Friendship is important. Almost anyone would agree. I believe that friendships between women are integral for survival. We are so beautifully different from men (mentally, emotionally, physically) even guy’s girls need their girlfriends every once in a while.
There are many different types of friends. Acquaintances, Friends you see out, work friends, school friends, family friends, old friends, new friends…you get the idea. I say this all as a preface to my main point. A girl needs bosom buddies. A girl needs soul sisters.
I happen to have seven besties that I have come up with through elementary, junior and high school. We’ve remained close even though we all separated after high school. The eight of us fall back into our old shtick as soon as we’re in the same zip code. We don’t talk on the phone everyday, some of us keep in touch more than others, we do have a facebook thread that we keep up with pretty regularly these days (doesn’t facebook make it almost too easy to stay in touch?) but none of that is what sustains us. What I know is, if any one of those seven girls called me and said they needed me, (it has happened) you can bet your bottom dollar I would be there.
There were more of us during the carefree days of high school, while we were still children getting to know each other and fumbling around with ideas of the future. Some have dwindled but the core of us have remained unchanged for nearly six years now. I miss my friends all the time when we are not together, mostly because the bond we have makes me feel relief, comfort and actual euphoria while we are in each others company.
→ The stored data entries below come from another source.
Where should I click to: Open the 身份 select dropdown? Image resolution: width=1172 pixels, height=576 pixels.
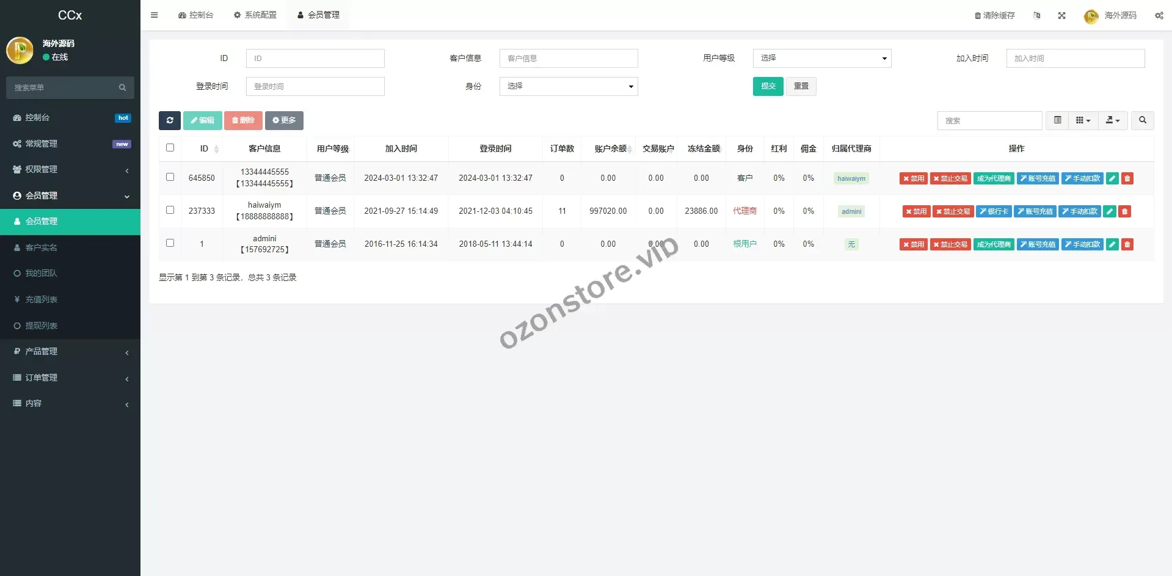click(x=568, y=86)
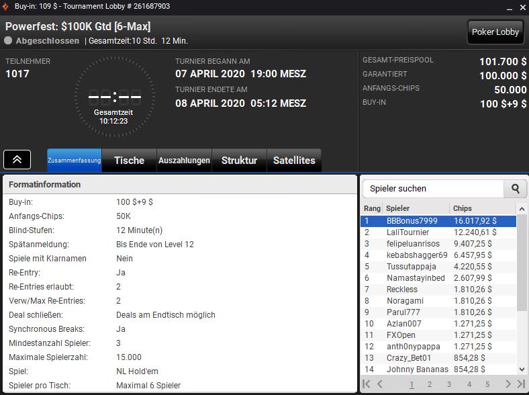The height and width of the screenshot is (395, 529).
Task: Open the Poker Lobby button
Action: pyautogui.click(x=495, y=32)
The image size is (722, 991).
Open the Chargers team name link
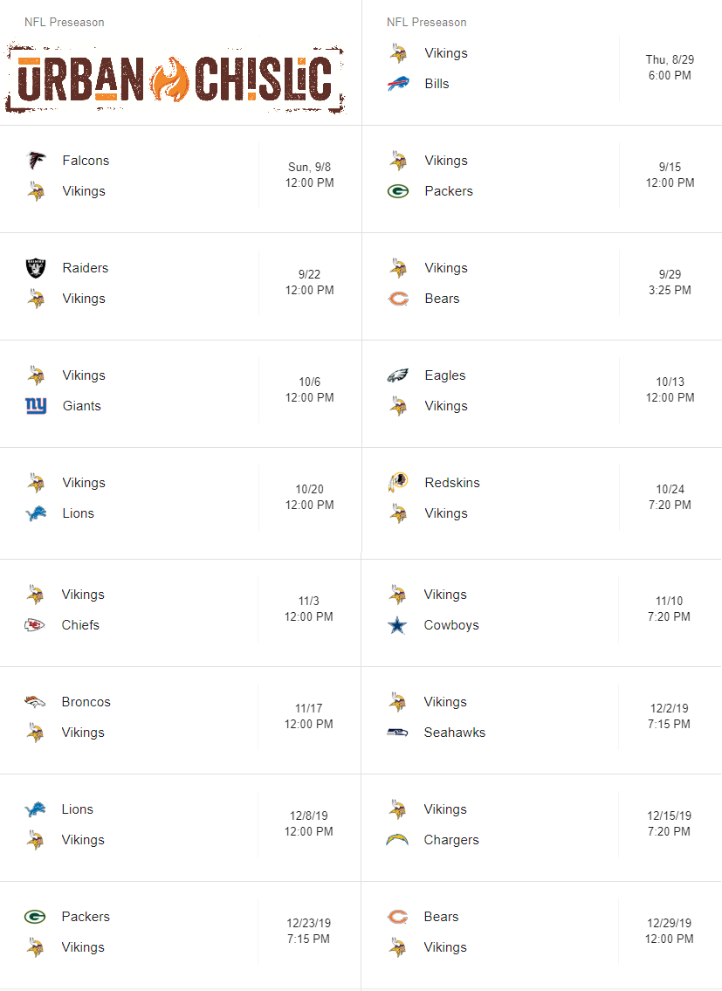pyautogui.click(x=451, y=840)
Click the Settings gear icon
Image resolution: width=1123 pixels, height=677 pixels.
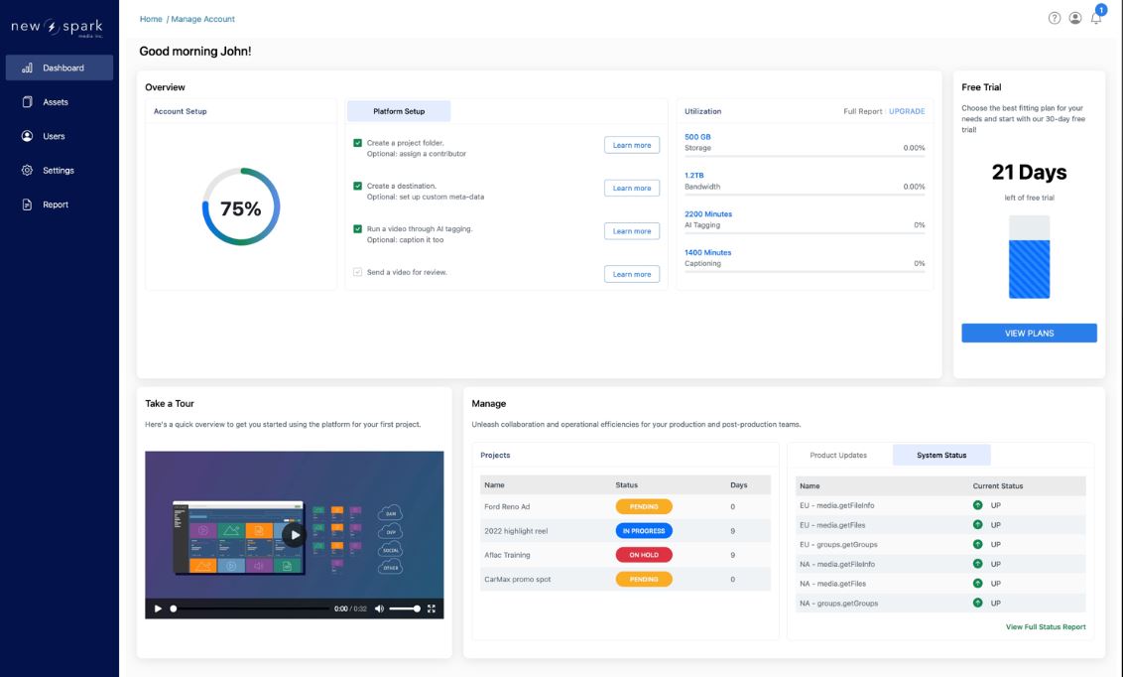[28, 170]
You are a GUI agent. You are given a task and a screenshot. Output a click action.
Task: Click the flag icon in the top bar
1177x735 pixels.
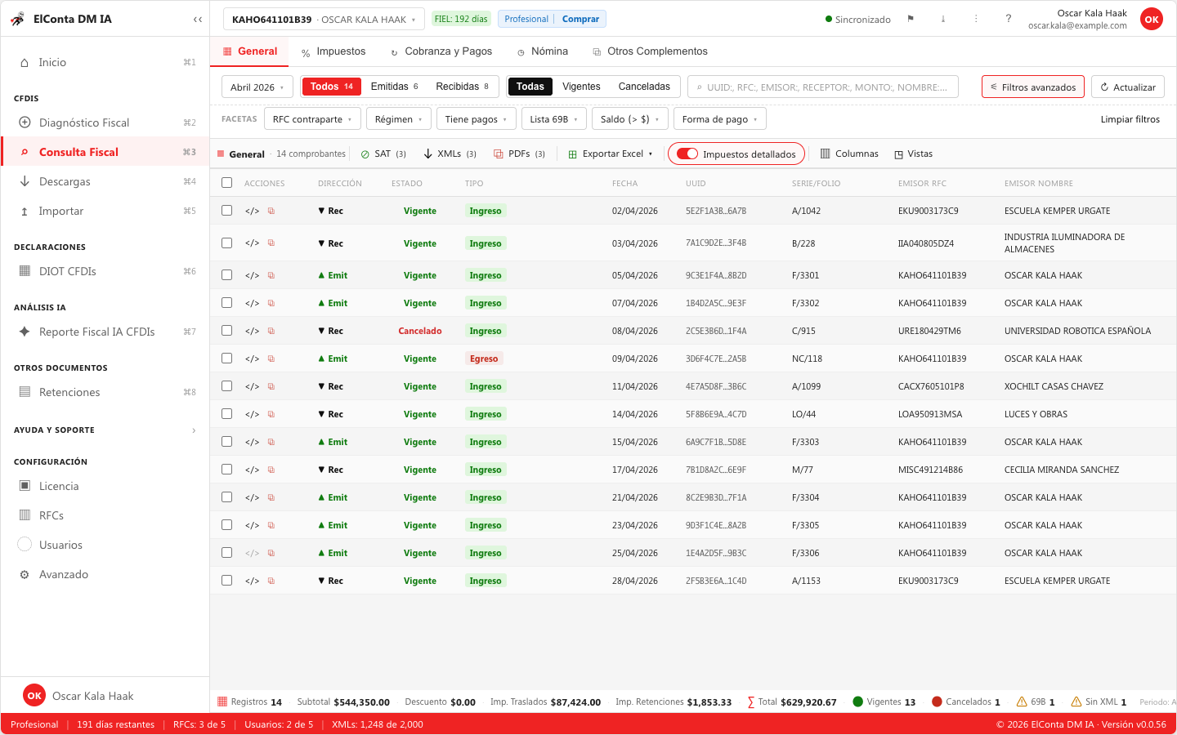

Alas, we are growing up and becoming adults, as much as we might try to prolong young adulthood, it is fleeting. Two of our eight are now married women.
This past weekend we all attended and were attendants at the wedding of Fitz. Fitz and I have been friends the longest, since we were eight years old to be exact. While the couple of us have never been what I would call the best of friends, I feel the same way about her that I do the others. It’s the group of us that’s so special. We really couldn’t be more different save being from the same town. I’ve been thinking about these friends the past few days as they’ve all left and gone back to their niches. What’s so fabulous about the fact that we’ve remained friends for so long is that we’ve all seen each other grow up. We were there for one another during all of the firsts of adolescence, the self-absorbed days of college and the frightening unknown of being an “adult” for the first time.
What I’ve realized while reflecting on my bosom buddies, my soul sisters, is that they are as much a part of me as anything intangible can be, I am more myself when I am with them. We bring out the best in each other. I’m not daring to say we have a perfect friendship, we have catty interludes, hurt feelings, missed phone calls and everything that goes along with a relationship. What’s different is actual unconditional love, which is rarely found, thank God I have.